Laboratory Quality Specialist in Kidlington

Right to Work Candidates must be based in the UK and have the right to work in the UK. We do not offer UK visa sponsorship for this UK‑based role.

About this Role This role is advertised for a Laboratory Quality Specialist in Oxford. The specialist should have a good understanding of accredited histopathology laboratory operations in the context of clinical trials and digital clinical laboratory and reporting services. The role is centered on proactively improving quality processes by preventing errors, defects and operational inefficiencies within laboratory workflows. It involves establishing and monitoring quality metrics across laboratory processes, analysing quality data, and leading root‑cause investigations and continuous improvement initiatives to enhance overall laboratory performance. Additionally, the specialist will implement, oversee and promote the laboratory quality management system. You will be successful in this role if you are proactive, adept at engaging diverse stakeholders, innovative in problem‑solving, and collaborative within a team environment.

Responsibilities

• Support digital scanning and histopathology laboratory operations in the UK.
• Lead and coordinate data‑driven quality improvement initiatives by overseeing data monitoring, conducting root‑cause analysis and developing improvement plans, while driving effective change management within the quality management system.
• Evaluate and streamline end‑to‑end processes and procedures from customer onboarding to post‑delivery of services.
• Support automation and reduction of manual processes using technology.
• Oversee document control within the laboratory to ensure documents are reviewed, streamlined and correctly managed in line with the document control procedure.
• Develop and implement laboratory policies and procedures to ISO 15189:2022, GLP and IHC GCP requirements, ensuring quality and integrity of laboratory data.
• Maintain UKAS accreditation for laboratory operations and services to ISO 15189:2022.
• Oversee the audit calendar for the laboratory; ensure all internal and supplier audits are carried out timely, in liaison with the Operations Manager.
• Conduct and monitor laboratory audit non‑conformance, CAPAs and error logs; liaise with the Operations Manager to ensure actions are appropriately delegated and closed within the required timeframe.
• Compile error log reports monthly and provide monthly trend analysis for KPI reviews.
• Work closely with managers to advise and support staff in the implementation of the quality management system, particularly regarding documentation, training, audit and non‑conformance management.
• Act as the point of contact for the Quality Manager within the laboratory and ensure relevant instructions and information are disseminated.
• Ensure all employees are aware of their responsibilities with regards to quality management, are adequately trained, and have completed relevant competencies for quality tasks.
• Manage participation in the EQA schemes that the laboratory subscribes to, on behalf of the Operations Managers.
• Liaise regularly with the Operations Manager on quality management issues, identify areas of concern and take action where necessary, sharing learning and best practice with other services within the company.
• Work with the Operations Manager in the provision and collation of evidence for UKAS, assisting the Quality Manager with closing non‑conformities and implementing corrective actions.
• Coordinate regulatory audits of laboratory services as required (e.g., UKAS, MHRA).
• Support the development and implementation of AI‑assisted pathology tools for clinical and preclinical use, ensuring regulatory acceptance as applicable.
• Support any other duties as assigned by quality management.
• Periodic international travel to company sites may be required, up to 10% travel.
• Training required for the role may include ISMS, GLP, DocuSign and GDPR/HIPAA awareness.

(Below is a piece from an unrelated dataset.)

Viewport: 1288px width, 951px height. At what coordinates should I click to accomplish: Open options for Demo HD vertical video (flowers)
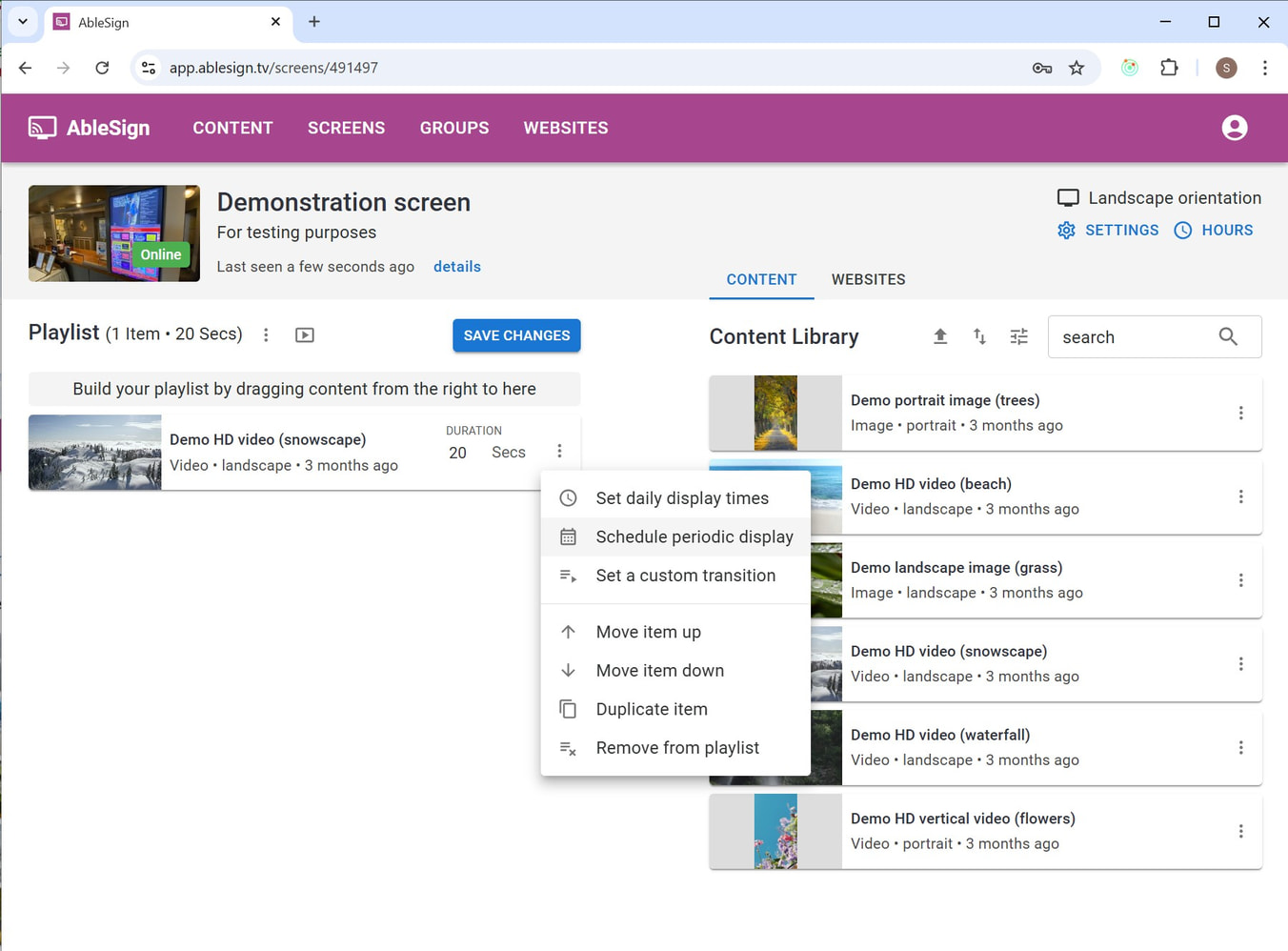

Required Skills and Experience

• Bachelor's degree in Biomedical Science or a similar Life Science qualification.
• At least 5 years of experience in ISO 15189 accredited histopathology laboratories.
• Experience with digital pathology.
• Excellent communication, collaboration and leadership skills.
• Strong problem‑solving and analytical skills.
• Ability to work under pressure and meet tight deadlines.
• Experience and certification with process improvement methodologies is a distinct advantage.
• Experience with Generative AI tools and technology is a distinct advantage.
• Knowledge of AI cloud computing and electronic data archiving is an advantage.
• Demonstrated leadership skills and a willingness to develop further by owning the role from end to end.
• Sense of urgency to execute tasks using initiative.
• Enjoyment of innovation and new ideas.
• Autonomy in managing personal time and workload.
• High collaboration, working with various teams and people.
• Thriving in a fast‑paced environment with changing priorities.
• Great written and oral English language skills.

Benefits

• Competitive annual leave.
• A sense of meaning by contributing to better patient outcomes.
• Opportunity to work alongside a world‑class high‑performing team in a hyper‑growth startup environment.
• A chance to work on exciting and challenging projects.
• Regular performance feedback and significant career growth opportunities.
• A highly collaborative and supportive multi‑cultural team.

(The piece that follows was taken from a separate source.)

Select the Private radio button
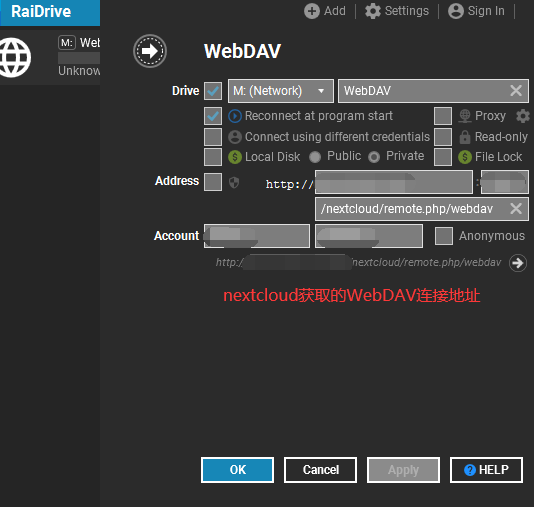This screenshot has height=507, width=534. 374,157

Deciphex is an equal opportunities employer and we are committed to the principle of equality. All qualified applicants will be considered for employment without regard to age, race, religious beliefs, political views, gender identity, sexual orientation, national origin, family or marital status (including pregnancy), disability, membership of the travelling community or any other classification protected by applicable law.